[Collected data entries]
◆ ◆ ◆ ◆

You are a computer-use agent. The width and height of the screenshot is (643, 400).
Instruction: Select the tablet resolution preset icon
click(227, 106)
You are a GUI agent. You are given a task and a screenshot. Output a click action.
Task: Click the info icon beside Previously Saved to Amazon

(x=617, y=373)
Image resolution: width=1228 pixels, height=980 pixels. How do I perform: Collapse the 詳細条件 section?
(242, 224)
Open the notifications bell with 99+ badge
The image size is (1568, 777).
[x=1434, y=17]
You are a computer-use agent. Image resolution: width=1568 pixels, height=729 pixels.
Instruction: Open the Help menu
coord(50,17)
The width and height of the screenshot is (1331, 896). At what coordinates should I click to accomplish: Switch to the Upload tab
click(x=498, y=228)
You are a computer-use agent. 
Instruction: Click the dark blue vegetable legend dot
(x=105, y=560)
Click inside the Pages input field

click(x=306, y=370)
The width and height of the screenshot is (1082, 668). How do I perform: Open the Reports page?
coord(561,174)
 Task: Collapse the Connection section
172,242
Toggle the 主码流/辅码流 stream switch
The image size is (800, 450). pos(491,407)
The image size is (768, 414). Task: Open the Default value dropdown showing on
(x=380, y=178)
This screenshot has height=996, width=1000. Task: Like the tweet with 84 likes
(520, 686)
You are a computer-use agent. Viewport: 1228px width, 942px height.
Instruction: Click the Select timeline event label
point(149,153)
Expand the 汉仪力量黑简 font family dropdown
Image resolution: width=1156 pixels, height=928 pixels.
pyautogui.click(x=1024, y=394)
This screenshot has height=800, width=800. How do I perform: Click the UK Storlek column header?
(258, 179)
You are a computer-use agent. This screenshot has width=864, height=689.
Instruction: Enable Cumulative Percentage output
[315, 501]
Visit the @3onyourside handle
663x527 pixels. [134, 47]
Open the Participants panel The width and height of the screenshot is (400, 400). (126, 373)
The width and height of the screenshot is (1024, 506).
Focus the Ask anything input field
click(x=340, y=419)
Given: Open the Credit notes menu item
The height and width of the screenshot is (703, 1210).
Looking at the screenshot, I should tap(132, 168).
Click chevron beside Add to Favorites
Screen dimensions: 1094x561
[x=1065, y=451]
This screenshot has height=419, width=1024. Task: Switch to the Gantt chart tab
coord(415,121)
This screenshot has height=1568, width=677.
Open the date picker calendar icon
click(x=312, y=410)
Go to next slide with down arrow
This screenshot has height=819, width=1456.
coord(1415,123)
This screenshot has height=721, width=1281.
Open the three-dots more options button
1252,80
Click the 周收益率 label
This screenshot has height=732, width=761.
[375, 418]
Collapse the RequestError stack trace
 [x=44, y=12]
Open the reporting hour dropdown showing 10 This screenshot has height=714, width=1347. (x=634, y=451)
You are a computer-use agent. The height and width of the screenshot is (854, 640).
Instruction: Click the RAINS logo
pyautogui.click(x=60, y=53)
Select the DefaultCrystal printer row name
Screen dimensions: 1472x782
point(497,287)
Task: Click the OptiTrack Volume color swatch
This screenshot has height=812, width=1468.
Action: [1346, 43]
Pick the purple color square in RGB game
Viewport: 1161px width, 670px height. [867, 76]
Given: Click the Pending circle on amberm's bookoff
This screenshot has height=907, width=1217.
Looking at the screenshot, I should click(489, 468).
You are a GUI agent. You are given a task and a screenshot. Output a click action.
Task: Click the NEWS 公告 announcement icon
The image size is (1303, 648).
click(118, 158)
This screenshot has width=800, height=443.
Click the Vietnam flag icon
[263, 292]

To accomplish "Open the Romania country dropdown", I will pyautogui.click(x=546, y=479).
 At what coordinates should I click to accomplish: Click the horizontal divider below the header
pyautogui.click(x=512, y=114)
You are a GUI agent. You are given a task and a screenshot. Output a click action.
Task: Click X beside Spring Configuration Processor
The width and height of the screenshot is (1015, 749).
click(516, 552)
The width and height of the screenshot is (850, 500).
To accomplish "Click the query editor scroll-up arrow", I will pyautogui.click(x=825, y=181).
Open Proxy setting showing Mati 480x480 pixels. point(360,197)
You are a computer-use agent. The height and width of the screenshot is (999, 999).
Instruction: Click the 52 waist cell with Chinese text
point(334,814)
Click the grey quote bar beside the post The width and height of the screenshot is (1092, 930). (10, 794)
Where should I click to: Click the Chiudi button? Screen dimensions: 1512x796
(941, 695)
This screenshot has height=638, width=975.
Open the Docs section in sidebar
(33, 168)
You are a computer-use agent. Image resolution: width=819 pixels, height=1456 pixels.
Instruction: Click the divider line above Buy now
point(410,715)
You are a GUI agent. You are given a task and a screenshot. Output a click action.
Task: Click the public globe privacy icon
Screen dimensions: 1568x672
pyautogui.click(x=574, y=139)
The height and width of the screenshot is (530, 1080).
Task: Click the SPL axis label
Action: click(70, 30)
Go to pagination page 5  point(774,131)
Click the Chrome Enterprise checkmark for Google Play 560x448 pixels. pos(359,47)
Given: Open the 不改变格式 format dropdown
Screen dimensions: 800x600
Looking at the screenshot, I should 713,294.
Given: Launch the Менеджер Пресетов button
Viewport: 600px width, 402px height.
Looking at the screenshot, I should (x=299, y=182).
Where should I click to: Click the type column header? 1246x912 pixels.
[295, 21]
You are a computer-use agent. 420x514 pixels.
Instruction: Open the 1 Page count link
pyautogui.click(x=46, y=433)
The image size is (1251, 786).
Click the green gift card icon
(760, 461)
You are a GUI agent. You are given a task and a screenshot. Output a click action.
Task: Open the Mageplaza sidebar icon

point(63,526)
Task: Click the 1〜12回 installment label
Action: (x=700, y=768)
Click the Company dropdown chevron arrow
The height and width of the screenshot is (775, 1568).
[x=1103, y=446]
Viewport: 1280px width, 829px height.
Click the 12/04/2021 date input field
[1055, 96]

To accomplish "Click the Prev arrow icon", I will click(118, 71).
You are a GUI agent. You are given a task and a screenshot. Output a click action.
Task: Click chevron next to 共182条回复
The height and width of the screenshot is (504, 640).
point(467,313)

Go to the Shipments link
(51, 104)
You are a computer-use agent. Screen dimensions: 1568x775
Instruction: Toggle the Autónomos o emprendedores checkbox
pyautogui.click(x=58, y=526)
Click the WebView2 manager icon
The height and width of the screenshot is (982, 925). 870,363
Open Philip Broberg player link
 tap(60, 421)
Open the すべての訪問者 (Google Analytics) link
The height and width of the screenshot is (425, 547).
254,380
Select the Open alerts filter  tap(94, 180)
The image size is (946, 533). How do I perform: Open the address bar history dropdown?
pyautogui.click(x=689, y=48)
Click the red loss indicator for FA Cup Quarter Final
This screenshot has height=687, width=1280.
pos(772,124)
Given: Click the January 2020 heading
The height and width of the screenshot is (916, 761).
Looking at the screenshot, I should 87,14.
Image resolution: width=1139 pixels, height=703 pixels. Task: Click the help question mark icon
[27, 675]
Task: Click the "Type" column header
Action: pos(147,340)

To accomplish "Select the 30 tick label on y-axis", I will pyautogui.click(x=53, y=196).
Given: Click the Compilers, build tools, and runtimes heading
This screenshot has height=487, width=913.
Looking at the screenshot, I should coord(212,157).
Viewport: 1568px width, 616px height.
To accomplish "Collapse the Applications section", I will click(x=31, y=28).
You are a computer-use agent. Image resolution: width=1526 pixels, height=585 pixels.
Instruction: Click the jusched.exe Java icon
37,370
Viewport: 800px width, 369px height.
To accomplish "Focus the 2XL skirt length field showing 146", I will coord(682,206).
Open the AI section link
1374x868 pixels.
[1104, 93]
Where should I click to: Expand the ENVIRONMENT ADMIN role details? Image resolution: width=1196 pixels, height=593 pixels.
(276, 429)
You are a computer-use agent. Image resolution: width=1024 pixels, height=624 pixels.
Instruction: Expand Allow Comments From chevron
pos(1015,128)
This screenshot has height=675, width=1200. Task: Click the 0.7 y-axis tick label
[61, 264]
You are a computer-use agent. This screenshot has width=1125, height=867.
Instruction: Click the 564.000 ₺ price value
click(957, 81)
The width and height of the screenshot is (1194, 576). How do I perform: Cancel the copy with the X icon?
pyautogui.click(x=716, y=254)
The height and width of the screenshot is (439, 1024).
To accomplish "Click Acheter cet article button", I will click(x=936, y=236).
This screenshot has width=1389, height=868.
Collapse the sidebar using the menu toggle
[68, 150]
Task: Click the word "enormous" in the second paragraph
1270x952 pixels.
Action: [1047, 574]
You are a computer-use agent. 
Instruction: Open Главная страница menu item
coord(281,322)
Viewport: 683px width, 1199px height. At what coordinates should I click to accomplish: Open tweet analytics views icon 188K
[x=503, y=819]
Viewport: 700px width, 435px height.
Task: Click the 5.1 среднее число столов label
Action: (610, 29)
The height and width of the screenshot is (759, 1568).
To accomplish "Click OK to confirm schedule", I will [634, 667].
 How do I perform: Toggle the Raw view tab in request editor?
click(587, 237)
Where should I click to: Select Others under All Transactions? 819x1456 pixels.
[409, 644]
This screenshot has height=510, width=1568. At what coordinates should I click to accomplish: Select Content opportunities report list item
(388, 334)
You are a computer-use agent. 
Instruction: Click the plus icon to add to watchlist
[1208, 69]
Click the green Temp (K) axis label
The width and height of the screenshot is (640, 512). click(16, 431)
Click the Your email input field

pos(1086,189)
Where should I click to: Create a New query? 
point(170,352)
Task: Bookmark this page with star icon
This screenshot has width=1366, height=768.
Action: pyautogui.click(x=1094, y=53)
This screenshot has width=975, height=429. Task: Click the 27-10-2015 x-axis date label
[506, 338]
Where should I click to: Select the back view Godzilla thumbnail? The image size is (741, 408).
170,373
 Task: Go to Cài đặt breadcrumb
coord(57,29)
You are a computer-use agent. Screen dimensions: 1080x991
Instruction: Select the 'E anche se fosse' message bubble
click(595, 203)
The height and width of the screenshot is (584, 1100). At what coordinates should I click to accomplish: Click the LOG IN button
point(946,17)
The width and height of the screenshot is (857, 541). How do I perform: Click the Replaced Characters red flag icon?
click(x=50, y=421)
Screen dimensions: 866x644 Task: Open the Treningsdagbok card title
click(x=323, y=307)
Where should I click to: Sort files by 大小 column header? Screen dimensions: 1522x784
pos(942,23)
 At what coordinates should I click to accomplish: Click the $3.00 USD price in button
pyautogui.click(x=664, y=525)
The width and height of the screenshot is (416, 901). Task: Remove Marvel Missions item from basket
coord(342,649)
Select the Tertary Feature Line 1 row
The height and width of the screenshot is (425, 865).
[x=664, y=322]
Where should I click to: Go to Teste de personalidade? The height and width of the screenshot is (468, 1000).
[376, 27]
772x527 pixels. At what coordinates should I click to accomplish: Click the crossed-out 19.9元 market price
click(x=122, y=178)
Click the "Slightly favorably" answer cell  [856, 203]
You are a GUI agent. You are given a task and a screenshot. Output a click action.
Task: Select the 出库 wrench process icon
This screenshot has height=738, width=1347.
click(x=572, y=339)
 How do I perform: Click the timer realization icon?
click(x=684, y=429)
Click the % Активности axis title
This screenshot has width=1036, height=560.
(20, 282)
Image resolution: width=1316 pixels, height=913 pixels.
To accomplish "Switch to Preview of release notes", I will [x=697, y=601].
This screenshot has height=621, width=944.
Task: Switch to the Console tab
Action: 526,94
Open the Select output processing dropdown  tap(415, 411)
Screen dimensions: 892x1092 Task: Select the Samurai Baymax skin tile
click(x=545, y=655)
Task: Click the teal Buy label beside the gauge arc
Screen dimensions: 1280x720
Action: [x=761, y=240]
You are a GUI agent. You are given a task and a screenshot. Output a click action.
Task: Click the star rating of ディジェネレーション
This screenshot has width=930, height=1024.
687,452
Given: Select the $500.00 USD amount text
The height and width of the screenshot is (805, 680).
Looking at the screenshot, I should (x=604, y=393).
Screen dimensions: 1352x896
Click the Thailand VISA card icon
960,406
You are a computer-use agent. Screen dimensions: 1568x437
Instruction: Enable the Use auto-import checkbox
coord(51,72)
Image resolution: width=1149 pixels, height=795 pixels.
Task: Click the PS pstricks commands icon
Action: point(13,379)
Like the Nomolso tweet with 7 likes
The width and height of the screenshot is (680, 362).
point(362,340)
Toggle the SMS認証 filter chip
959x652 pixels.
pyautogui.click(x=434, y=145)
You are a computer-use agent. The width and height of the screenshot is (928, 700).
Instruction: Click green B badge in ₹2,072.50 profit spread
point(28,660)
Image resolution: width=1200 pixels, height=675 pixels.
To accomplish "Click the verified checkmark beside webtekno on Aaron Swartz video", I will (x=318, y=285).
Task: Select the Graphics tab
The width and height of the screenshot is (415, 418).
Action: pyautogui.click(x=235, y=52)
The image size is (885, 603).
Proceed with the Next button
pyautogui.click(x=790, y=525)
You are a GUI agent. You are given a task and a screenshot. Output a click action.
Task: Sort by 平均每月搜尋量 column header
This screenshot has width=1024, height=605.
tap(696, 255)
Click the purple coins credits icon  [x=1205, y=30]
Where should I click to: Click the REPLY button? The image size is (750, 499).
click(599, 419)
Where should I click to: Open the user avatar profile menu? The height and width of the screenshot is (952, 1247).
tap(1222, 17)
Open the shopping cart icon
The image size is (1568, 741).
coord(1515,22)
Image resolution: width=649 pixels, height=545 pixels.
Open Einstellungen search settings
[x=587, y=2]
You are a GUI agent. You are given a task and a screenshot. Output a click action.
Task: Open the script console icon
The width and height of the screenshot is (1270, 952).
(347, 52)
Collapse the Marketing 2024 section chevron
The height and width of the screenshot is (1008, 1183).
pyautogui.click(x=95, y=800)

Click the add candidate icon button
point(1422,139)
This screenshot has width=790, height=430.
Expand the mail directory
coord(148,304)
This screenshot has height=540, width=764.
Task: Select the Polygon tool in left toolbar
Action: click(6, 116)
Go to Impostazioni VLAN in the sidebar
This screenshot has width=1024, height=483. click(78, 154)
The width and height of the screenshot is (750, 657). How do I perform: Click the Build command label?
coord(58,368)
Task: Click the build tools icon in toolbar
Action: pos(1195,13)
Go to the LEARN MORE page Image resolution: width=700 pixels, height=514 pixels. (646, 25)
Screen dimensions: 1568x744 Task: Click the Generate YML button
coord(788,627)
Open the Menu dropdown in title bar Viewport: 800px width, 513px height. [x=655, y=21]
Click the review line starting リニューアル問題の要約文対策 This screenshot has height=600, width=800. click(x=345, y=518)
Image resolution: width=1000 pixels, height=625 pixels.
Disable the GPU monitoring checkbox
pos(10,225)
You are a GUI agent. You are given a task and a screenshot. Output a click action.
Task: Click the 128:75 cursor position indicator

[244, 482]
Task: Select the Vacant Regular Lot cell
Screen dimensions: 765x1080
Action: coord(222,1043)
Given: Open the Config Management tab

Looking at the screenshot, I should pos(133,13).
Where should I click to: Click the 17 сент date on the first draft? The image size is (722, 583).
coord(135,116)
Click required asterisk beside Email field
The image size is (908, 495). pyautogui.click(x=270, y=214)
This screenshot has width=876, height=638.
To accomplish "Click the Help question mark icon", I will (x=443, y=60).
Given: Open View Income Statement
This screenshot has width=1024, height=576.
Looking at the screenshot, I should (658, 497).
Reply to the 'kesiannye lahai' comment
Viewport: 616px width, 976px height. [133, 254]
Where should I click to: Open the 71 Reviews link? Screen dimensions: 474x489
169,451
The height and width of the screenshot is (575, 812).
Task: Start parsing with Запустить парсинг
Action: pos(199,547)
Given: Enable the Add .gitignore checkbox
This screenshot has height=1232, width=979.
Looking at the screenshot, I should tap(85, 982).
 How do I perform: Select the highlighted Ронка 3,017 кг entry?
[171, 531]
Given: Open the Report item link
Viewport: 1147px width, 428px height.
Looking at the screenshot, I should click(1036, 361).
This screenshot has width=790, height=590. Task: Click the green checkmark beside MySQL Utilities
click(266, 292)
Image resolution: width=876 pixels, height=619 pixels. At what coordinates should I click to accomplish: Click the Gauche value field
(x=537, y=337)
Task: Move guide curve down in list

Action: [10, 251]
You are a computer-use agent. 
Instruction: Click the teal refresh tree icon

◆ ◆ ◆ ◆

**Your goal**
From the entries above, select each line containing the string "teal".

**Answer to this exercise**
Task: Click the teal Buy label beside the gauge arc
Instruction: Click the teal refresh tree icon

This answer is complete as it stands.